__EXERCISE INSTRUCTIONS__
Where a line holds the word "filter", count it, then give only the total for the entries below.
---------- INPUT ----------
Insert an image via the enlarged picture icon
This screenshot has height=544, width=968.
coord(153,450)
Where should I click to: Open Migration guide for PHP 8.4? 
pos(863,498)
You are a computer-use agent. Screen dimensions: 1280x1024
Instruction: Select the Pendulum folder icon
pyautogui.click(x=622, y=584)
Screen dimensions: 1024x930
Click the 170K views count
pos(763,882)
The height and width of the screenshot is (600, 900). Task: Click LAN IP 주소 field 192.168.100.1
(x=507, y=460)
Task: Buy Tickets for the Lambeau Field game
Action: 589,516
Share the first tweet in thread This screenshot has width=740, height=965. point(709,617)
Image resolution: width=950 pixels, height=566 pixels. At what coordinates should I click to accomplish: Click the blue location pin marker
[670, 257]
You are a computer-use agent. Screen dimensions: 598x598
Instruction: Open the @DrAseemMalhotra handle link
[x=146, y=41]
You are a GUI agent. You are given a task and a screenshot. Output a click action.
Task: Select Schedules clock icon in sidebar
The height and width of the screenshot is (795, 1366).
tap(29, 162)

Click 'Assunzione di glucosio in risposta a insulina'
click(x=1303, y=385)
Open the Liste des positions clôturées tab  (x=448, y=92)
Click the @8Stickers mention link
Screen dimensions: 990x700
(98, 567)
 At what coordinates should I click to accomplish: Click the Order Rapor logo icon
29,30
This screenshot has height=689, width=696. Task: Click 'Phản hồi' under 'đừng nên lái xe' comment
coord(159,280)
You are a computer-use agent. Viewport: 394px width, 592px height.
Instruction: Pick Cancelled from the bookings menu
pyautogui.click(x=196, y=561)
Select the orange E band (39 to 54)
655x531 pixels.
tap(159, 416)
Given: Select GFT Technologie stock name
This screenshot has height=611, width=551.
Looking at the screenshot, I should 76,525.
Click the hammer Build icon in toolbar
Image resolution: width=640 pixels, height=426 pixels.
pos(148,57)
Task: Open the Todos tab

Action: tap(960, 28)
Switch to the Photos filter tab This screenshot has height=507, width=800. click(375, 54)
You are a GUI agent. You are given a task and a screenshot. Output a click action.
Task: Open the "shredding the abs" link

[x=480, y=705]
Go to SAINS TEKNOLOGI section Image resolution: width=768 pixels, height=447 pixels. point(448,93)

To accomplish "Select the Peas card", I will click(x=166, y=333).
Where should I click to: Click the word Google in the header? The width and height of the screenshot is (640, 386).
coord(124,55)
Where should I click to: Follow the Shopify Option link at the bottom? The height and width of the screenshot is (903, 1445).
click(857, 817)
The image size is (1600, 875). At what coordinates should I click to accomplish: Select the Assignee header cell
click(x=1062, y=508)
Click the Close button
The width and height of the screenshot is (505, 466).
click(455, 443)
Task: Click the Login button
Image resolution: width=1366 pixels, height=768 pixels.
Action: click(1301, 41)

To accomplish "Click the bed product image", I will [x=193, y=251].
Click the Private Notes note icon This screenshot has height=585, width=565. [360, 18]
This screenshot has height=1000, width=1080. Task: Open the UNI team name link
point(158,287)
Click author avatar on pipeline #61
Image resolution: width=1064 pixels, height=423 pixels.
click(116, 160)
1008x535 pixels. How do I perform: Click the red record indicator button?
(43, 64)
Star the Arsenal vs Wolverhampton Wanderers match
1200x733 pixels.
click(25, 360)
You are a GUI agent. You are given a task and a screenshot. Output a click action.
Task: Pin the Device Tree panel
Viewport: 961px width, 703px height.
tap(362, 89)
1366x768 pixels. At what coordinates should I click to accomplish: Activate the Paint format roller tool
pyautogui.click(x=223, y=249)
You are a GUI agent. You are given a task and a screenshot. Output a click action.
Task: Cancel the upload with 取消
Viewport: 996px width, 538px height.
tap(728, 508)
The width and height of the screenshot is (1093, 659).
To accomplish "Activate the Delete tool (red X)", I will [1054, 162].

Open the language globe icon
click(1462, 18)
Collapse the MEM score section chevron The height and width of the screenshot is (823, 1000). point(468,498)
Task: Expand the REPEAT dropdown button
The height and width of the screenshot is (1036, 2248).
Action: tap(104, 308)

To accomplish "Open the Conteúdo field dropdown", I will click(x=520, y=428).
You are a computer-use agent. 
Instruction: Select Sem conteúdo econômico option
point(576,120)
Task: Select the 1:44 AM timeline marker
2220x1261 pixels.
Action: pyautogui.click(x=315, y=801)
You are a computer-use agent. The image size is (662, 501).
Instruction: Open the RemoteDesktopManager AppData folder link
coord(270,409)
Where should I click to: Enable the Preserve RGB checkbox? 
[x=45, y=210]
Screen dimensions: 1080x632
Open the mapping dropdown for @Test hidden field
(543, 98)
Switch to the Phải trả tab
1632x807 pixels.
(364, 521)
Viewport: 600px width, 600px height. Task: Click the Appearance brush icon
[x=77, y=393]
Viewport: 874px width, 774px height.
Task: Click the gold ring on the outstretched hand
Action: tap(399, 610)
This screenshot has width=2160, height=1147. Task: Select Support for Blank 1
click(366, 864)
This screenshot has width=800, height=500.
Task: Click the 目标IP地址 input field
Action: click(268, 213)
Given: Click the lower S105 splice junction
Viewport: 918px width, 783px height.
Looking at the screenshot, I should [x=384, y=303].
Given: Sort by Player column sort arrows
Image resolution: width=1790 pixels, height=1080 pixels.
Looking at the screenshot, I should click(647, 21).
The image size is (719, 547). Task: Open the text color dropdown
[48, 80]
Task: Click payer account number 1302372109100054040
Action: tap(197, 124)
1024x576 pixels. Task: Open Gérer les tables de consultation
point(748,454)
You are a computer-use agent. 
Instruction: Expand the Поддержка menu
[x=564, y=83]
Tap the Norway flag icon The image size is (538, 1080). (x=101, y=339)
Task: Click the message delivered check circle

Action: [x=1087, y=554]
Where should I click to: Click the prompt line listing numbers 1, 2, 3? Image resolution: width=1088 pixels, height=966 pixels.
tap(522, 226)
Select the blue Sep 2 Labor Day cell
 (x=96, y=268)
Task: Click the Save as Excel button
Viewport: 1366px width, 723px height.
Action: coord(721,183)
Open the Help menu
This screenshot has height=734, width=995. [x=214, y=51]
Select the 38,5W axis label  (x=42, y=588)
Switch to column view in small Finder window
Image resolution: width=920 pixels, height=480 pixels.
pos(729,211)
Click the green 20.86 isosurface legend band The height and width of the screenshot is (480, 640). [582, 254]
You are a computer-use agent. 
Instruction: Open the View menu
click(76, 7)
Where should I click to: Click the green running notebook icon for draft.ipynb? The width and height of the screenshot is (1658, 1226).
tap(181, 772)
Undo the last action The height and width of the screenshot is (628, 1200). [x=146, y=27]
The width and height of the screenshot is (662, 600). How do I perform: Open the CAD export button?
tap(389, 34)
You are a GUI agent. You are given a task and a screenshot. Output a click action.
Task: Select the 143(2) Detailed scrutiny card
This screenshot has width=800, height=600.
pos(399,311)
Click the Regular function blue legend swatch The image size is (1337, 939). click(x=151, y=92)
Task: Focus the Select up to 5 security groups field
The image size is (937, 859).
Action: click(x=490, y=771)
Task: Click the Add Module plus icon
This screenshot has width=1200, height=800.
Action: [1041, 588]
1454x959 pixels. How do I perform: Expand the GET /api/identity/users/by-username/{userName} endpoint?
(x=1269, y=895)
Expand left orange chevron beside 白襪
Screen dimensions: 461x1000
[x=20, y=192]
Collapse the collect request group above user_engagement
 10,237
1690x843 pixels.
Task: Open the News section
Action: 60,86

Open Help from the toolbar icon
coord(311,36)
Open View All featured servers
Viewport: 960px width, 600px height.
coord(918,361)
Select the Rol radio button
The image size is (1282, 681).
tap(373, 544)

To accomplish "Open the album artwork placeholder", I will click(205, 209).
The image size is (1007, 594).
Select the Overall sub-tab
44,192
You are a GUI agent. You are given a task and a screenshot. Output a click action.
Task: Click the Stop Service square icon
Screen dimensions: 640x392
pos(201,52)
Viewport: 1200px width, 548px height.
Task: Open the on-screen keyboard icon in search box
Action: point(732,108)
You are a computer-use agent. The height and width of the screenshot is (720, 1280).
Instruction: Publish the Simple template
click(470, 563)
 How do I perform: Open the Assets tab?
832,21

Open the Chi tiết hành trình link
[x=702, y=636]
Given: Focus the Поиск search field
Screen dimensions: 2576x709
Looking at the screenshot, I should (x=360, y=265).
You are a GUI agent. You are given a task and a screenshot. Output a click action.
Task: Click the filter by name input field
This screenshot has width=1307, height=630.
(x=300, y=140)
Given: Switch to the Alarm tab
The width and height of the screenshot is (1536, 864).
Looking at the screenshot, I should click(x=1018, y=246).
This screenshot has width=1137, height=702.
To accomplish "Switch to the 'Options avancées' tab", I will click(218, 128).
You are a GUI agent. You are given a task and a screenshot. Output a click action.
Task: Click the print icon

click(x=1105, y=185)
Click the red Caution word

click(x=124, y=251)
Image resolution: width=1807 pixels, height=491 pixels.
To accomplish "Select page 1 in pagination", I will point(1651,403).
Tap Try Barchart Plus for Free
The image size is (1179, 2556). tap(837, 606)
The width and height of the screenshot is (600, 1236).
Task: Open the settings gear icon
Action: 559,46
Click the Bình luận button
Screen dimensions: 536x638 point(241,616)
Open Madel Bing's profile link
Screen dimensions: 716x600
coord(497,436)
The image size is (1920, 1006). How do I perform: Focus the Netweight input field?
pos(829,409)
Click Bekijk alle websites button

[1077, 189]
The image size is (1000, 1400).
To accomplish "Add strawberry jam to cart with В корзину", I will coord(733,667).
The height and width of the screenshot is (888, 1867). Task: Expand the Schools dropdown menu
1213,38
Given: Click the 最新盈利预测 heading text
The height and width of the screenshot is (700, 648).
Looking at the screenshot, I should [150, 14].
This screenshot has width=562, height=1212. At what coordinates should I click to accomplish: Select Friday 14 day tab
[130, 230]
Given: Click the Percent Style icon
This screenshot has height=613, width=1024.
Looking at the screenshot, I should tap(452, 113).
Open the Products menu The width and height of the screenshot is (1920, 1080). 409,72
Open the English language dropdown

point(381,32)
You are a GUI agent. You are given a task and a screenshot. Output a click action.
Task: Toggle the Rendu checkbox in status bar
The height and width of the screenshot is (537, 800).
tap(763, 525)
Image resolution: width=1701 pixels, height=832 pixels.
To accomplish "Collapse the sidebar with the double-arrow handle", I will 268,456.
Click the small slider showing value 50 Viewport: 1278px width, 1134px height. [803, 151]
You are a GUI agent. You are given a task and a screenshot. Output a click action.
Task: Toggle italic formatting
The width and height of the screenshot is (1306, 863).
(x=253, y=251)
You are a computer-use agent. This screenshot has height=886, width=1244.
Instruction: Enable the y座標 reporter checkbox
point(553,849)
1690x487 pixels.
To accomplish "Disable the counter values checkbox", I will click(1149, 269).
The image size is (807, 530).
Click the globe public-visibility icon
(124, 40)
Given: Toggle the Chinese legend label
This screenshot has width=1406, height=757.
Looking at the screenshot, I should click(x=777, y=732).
----------
__RESULT FOR THIS TASK__
2